Tuesday, March 31, 2015

The Mask


On the mantle sit all the masks of every emotion and body language that I can collect. Visitors come to the house see them as a wooden collection of masks from tribal villages across the globe. They may notice one is missing, but think nothing of it. If they ask, I do not say I am wearing it. It is the mask of friendliness, welcome and being the hostess. After all are gone, the mask comes off and all the day’s interaction comes crashing down on my shoulders, knocking me to the floor like a heavyweight boxer sucker punching me in the jaw. Once down, I realize how tired I am and what a mess I am.
Conversations replay in my mind, sending me spinning once again as the emotions I stuffed begin to surface and I want to lash out at each individual, “No, that isn't what I meant.” The unfinished sentence I started and couldn't finish because another thought I was done so she changed the subject, or figured she knew what I was getting at jumped in to finish it for me.
          “Why can’t you just let me to talk?” But no, the mask keeps me in check. I am to be polite, well-mannered and not let anyone know underneath boils an angry fire that wants to rip others to shreds.
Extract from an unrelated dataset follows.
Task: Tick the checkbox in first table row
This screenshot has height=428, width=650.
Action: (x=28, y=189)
In the end, that angry fire turns to self- recrimination. Oh, how I hate myself because I am the weak, powerless person who will never be able to live up to my dreams of being better than I truly am.
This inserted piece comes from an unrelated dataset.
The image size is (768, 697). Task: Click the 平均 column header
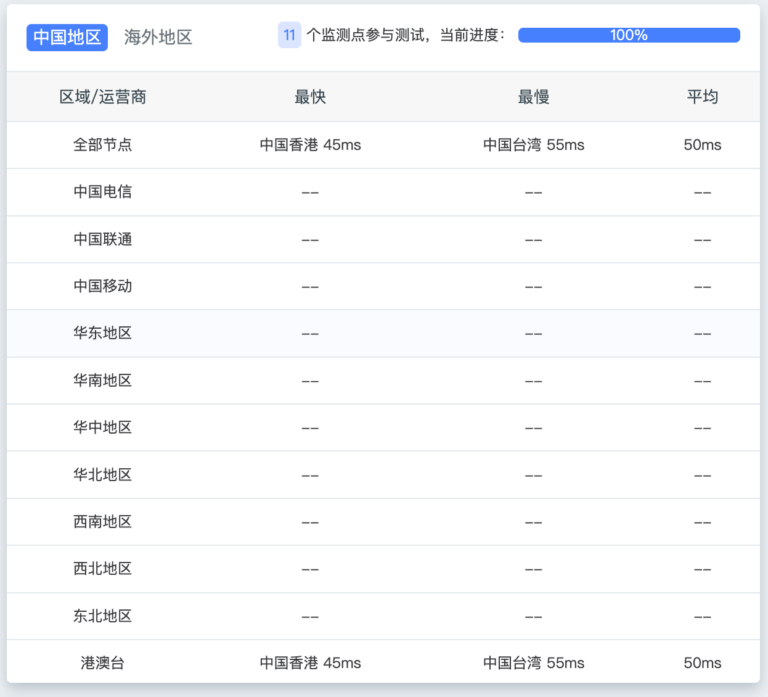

I am me. I am wise. I am who I am. Short, others see a fat and I roll along happy-go-lucky like a bumbling no-nothing drunk who no one thinks is smart. Only there is a lot wisdom within that drunk. Have you ever considered that deep down, that drunk is also hiding who he really is? And maybe the drunken person is just acting that way when his real person is sober?
In the morning, I wake and all the thoughts of the day before, all the unsolved problems of the world and my personal life fall on top of me causing every muscle to tense up and my shoulders to slump. All the things I still want to say to someone, but refuse to actually say because those conversations were days ago, and I struggle to get up, wanting to shake them off like a dog shaking off water after a bath. Is it possible to bathe your mind? Gurus would say it is meditation; meditation, pure white light streaming in through the crown chakra and slowly spreading throughout the whole body. Instead, I long to crawl back into bed and let sleep help me to forget.
Before I leave the house, I put on the happy mask, and it transforms me into the happy-go-lucky person others expect of me. The problems do not vanish, they are buried way underneath so others do not see them. My mom told me to never air my dirty laundry or aches and pains. No one see my limp or emotional wounds.
I have read that each person has a mask she wears to hide who she really is. A friend was advising me how to choose a professional persona to dress for and use when meeting other authors or prospective customers who would buy my books. She spoke with knowledge of one who had her various masks all labeled and ready to put on to match the occasion. I realized she never left home or greeted someone without a mask. It reminded me of the Jetsons, when Jane would put on a mask to hide her morning face to answer the video phone. I told my friend it is exhausting to wear a mask all the time.
I retired the mask. Or so I thought. Yet I realize it is still there. Playing small; playing like the weak, know nothing or playing for sympathy to get others to bend to my desires is also a mask. I retire that one, too. Saying no one likes me and I have no friends, it, too, is a mask. What am I hiding underneath it all?  Fear. Fear of being so well accepted, and accomplished that I will not be able to handle it. I am ready. I am ready to show myself what I can accomplish. The masks come off. All of them. They will stay on the mantle.

What masks are you wearing?  Are you ready to retire them?